>> Begin Records for this exercise

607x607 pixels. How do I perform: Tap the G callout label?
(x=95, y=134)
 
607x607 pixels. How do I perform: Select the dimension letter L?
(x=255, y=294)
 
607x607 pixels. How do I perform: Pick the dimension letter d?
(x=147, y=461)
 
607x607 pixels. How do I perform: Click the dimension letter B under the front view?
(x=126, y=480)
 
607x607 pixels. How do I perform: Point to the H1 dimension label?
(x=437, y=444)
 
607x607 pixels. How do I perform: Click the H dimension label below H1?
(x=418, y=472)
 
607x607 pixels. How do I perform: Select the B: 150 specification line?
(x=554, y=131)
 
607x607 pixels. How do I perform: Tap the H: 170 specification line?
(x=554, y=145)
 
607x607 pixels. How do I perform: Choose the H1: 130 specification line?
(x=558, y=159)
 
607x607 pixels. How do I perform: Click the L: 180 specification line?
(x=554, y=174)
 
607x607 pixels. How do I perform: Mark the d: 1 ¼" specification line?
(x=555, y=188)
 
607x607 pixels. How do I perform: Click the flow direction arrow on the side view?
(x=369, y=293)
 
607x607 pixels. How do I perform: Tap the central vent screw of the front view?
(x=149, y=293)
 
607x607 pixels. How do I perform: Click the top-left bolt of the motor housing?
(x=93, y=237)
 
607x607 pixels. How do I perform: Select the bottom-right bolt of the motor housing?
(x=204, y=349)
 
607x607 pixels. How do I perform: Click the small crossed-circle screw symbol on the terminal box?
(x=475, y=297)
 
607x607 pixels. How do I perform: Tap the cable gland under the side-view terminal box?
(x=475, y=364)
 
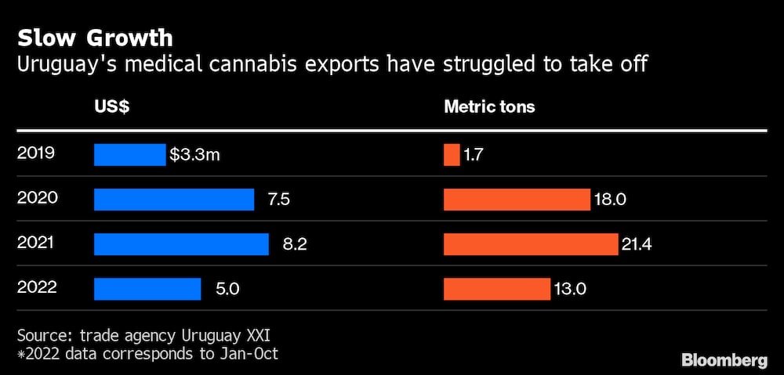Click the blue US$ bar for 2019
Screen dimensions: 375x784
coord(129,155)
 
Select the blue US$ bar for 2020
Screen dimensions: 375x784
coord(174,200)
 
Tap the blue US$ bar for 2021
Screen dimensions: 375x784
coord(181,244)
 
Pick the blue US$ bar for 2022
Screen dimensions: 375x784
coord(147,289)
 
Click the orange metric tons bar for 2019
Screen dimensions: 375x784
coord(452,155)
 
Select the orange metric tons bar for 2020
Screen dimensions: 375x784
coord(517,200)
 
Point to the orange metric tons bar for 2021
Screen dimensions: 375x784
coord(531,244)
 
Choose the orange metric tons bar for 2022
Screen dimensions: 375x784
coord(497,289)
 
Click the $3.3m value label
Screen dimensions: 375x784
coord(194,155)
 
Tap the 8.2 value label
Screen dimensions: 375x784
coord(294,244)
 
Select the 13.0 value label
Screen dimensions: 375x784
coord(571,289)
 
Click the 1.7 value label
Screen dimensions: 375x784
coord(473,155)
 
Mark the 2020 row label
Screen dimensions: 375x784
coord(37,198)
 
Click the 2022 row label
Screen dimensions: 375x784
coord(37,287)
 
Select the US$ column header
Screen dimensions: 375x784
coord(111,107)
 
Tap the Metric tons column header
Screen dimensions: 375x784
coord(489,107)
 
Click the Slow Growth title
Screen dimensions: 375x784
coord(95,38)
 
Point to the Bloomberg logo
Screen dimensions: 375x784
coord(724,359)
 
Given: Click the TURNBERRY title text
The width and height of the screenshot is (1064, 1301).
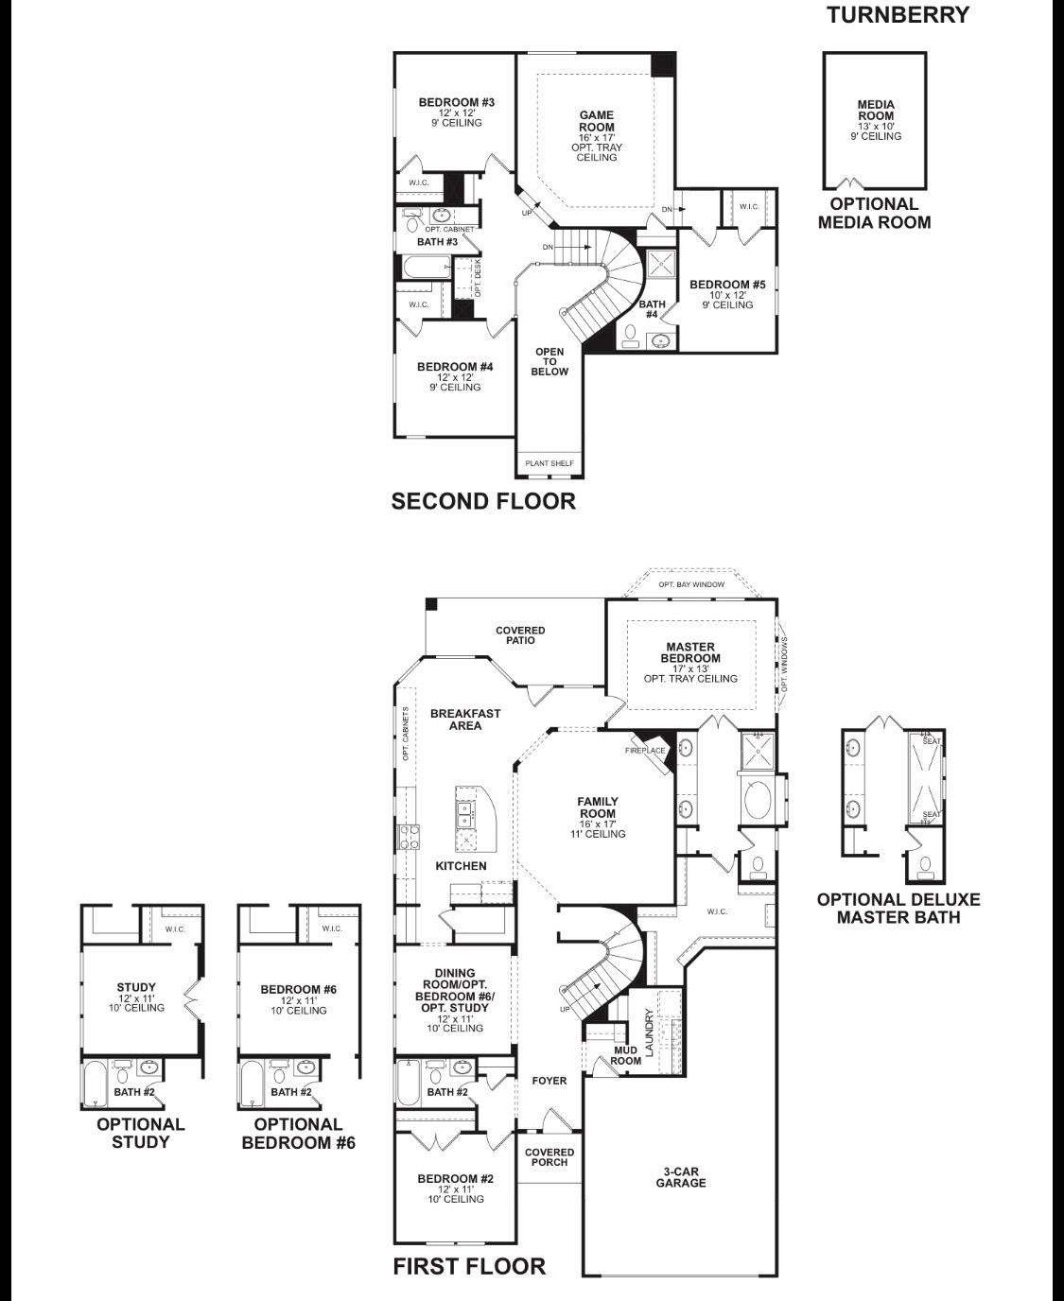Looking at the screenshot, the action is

>> End Records for this exercise

_Task objective:_
Please copy out every item above word for word, leaving out the pictures.

_Output below:_
607x607 pixels. How do I perform: Tap the G callout label?
(x=95, y=134)
 
607x607 pixels. How do I perform: Select the dimension letter L?
(x=255, y=294)
 
607x607 pixels. How do I perform: Pick the dimension letter d?
(x=147, y=461)
 
607x607 pixels. How do I perform: Click the dimension letter B under the front view?
(x=126, y=480)
 
607x607 pixels. How do I perform: Point to the H1 dimension label?
(x=437, y=444)
 
607x607 pixels. How do I perform: Click the H dimension label below H1?
(x=418, y=472)
 
607x607 pixels. How do I perform: Select the B: 150 specification line?
(x=554, y=131)
 
607x607 pixels. How do I perform: Tap the H: 170 specification line?
(x=554, y=145)
 
607x607 pixels. How do I perform: Choose the H1: 130 specification line?
(x=558, y=159)
 
607x607 pixels. How do I perform: Click the L: 180 specification line?
(x=554, y=174)
 
607x607 pixels. How do I perform: Mark the d: 1 ¼" specification line?
(x=555, y=188)
 
607x607 pixels. How do I perform: Click the flow direction arrow on the side view?
(x=369, y=293)
 
607x607 pixels. How do I perform: Tap the central vent screw of the front view?
(x=149, y=293)
 
607x607 pixels. How do I perform: Click the top-left bolt of the motor housing?
(x=93, y=237)
 
607x607 pixels. How do I perform: Select the bottom-right bolt of the motor housing?
(x=204, y=349)
 
607x607 pixels. How do I perform: Click the small crossed-circle screw symbol on the terminal box?
(x=475, y=297)
 
607x607 pixels. How do I perform: Tap the cable gland under the side-view terminal box?
(x=475, y=364)
 
Click the blue US$ bar for 2019
Screen dimensions: 375x784
coord(129,155)
 
Select the blue US$ bar for 2020
Screen dimensions: 375x784
coord(174,200)
 
Tap the blue US$ bar for 2021
Screen dimensions: 375x784
coord(181,244)
 
Pick the blue US$ bar for 2022
Screen dimensions: 375x784
coord(147,289)
 
Click the orange metric tons bar for 2019
Screen dimensions: 375x784
coord(452,155)
 
Select the orange metric tons bar for 2020
Screen dimensions: 375x784
coord(517,200)
 
Point to the orange metric tons bar for 2021
Screen dimensions: 375x784
coord(531,244)
 
Choose the orange metric tons bar for 2022
Screen dimensions: 375x784
coord(497,289)
 
Click the $3.3m value label
Screen dimensions: 375x784
coord(194,155)
 
Tap the 8.2 value label
Screen dimensions: 375x784
coord(294,244)
 
Select the 13.0 value label
Screen dimensions: 375x784
coord(571,289)
 
Click the 1.7 value label
Screen dimensions: 375x784
coord(473,155)
 
Mark the 2020 row label
Screen dimensions: 375x784
coord(37,198)
 
Click the 2022 row label
Screen dimensions: 375x784
coord(37,287)
 
Select the US$ column header
Screen dimensions: 375x784
coord(111,107)
 
Tap the Metric tons column header
Screen dimensions: 375x784
coord(489,107)
 
Click the Slow Growth title
Screen dimensions: 375x784
coord(95,38)
 
Point to the Bloomberg logo
Screen dimensions: 375x784
coord(724,359)
 
Given: Click the TURNBERRY title text
The width and height of the screenshot is (1064, 1301).
Looking at the screenshot, the action is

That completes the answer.